Paola Menaglia, vicepresidente dell’Associazione Famiglie Separate Cristiane, nell’Instrumentum Laboris, il Sinodo dei vescovi sulla famiglia apre alle coppie divorziate. Da quanto aspettavate questo momento?
«Da anni, da troppi anni. Il dibattito tra di noi va avanti da almeno 10 anni. Ma solo negli ultimi 2 o 3 questa discussione ha iniziato ad avere una certa risonanza anche sui media. La spinta è data dal numero di famiglie che vivono la separazione o il divorzio. Come cristiani crediamo al valore indissolubile del matrimonio. Ma quando non ci sono più le condizioni rimane sempre il nostro essere cristiani».

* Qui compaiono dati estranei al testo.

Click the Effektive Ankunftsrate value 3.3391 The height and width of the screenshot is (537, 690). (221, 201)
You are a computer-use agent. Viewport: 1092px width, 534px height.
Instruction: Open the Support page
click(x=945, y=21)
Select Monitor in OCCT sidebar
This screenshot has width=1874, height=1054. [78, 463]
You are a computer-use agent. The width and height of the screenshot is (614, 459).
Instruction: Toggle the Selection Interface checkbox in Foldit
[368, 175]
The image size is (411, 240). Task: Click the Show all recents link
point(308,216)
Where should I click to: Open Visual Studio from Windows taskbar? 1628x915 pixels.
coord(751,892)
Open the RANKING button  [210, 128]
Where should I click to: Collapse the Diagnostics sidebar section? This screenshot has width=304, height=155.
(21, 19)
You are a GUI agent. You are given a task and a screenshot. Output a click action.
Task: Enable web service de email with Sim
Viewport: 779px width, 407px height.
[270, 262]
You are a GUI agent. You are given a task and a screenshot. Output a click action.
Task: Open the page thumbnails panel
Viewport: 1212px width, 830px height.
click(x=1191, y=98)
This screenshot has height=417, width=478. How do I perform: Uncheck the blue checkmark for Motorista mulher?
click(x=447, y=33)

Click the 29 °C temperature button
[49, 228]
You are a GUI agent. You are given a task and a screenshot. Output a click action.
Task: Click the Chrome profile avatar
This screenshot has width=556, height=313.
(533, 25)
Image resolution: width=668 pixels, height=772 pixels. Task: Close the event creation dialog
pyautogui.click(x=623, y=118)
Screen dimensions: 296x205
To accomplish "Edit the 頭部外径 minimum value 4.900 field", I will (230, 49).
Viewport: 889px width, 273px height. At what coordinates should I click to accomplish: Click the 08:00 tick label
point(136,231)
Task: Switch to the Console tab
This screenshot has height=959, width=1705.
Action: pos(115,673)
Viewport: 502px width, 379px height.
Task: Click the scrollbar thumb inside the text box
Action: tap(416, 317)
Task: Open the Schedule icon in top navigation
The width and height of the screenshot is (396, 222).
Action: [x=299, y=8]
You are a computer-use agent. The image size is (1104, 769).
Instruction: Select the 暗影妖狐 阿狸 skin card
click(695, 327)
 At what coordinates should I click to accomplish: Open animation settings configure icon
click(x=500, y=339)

Con questa apertura anche ai divorziati che si sono risposati sarà possibile accedere al sacramento della comunione...
«Io non ho ancora letto il documento del Sinodo. È una bozza che dovrà essere discussa nell’assise di ottobre sulla famiglia. Spero che i principi cardine siano confermati anche nel dibattito».
Non era mai successo che si parlasse di integrazione nella Chiesa dei divorziati risposati in questo modo: «Nessuno deve sentirsi rifiutato od escluso»...
«È vero, ma in questi anni un’apertura virtualmente c’era già stata. Tra i sacerdoti e i laici impegnati il principio dell’accoglienza nella fede c’era sempre stato».
Vuol dire che facevate comunque la comunione?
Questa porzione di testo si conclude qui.